Bottom line: Employees use unapproved AI tools daily that security teams cannot see. A structured governance program provides a solution: first, all AI tools in use must be discovered through audits of OAuth connections, browser extensions, and employee surveys.
Employees use an average of three to five AI tools daily – most have never been reviewed by IT. This “Shadow AI gap” is growing rapidly and poses major challenges for security teams. A structured governance program can help.
When employees install an AI writing assistant, integrate a code copilot into their IDE, or create meeting summaries with new browser tools, they are doing exactly what productive workers are expected to do: find faster ways of working.
In most organizations, employees use three to five AI tools daily. The majority have never been reviewed by IT. A significant portion connects to corporate data via OAuth tokens or browser sessions, gaining access to shared drives, emails, and internal documents without the employee explicitly granting permission. Security teams often have no visibility at all.
Most security tools were designed to monitor email and network traffic through the corporate network.

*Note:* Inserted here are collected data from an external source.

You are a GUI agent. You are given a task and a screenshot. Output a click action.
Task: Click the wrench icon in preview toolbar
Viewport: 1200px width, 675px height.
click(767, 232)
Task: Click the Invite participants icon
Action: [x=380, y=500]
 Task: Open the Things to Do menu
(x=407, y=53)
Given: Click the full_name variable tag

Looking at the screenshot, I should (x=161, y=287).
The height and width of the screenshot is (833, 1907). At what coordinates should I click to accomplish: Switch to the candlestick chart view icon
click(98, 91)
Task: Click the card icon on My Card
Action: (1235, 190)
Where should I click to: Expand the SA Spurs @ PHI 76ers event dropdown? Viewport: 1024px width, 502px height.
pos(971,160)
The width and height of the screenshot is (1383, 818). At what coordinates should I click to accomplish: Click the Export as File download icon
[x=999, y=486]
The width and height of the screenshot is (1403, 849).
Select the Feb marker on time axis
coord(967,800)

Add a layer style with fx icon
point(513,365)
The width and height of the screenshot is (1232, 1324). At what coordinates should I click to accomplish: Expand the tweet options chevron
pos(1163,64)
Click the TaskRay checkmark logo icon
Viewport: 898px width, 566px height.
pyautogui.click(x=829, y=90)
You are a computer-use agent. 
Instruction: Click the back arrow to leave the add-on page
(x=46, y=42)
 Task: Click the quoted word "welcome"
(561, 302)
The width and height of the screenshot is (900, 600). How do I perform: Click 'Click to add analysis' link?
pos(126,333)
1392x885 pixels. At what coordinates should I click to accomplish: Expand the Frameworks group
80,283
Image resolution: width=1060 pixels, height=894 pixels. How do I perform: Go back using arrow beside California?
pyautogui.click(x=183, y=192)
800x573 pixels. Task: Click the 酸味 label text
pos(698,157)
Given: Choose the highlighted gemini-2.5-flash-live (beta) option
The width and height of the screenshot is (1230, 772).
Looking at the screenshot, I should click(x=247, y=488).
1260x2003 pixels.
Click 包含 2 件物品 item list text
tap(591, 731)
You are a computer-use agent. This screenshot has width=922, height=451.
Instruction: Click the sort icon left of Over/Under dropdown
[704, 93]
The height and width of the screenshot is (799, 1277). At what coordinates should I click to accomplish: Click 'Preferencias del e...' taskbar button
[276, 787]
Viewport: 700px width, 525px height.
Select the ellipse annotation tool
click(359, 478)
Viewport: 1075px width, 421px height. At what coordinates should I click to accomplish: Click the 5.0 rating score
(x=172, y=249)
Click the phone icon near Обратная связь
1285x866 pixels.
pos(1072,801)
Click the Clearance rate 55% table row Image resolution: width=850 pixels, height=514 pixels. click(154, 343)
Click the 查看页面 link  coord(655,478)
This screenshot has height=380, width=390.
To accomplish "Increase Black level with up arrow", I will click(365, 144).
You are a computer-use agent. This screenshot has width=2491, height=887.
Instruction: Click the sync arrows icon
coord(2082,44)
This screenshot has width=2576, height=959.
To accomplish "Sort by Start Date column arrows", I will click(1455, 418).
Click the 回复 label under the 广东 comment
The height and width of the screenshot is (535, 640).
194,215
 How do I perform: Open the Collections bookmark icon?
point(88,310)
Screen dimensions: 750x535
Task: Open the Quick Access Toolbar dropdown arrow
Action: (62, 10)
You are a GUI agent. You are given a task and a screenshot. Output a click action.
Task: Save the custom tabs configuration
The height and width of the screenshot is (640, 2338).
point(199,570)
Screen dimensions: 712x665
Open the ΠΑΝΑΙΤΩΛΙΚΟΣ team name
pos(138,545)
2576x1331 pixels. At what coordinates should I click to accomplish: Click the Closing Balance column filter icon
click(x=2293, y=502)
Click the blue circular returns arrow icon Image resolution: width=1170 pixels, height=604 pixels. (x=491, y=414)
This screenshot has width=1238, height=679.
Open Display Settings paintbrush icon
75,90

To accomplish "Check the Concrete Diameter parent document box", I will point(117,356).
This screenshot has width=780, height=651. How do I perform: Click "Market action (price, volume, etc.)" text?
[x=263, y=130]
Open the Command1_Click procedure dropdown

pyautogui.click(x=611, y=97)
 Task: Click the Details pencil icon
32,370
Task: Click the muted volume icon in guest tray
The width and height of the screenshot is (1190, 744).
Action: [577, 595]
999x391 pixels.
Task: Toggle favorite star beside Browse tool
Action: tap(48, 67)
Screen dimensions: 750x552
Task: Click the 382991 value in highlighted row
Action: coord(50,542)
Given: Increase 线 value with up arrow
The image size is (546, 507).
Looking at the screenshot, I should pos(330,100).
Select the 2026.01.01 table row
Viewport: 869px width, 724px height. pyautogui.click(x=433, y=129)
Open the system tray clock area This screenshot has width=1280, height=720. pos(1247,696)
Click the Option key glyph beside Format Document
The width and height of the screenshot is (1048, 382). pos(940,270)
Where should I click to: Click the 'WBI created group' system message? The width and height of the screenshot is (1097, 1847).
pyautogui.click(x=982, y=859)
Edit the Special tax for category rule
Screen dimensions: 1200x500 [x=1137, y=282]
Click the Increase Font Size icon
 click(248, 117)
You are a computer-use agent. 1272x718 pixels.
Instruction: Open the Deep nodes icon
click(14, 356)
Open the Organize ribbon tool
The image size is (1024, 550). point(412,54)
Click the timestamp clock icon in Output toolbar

A browser-based AI tool that connects to corporate data through quick login approvals completely bypasses these controls because it never traverses the corporate network.
According to Adaptive Security research, 80 percent of employees use unapproved generative AI applications at work, while only 12 percent of companies have a formal AI governance policy. This creates a growing gap between how employees work and what security teams can see.
A program that directs AI adoption toward secure, visible, and approved channels gives security teams the necessary transparency and employees the tools they want. The first step is to create a complete overview of all AI tools in use. This includes: OAuth connections to Google Workspace or Microsoft 365, browser extensions that traditional security tools miss, as well as AI features embedded in already-approved tools like Microsoft Copilot or Google Gemini. A simple employee survey rounds out the inventory. The goal is a current and accurate inventory: every AI tool in use, who is using it, and what data it has access to.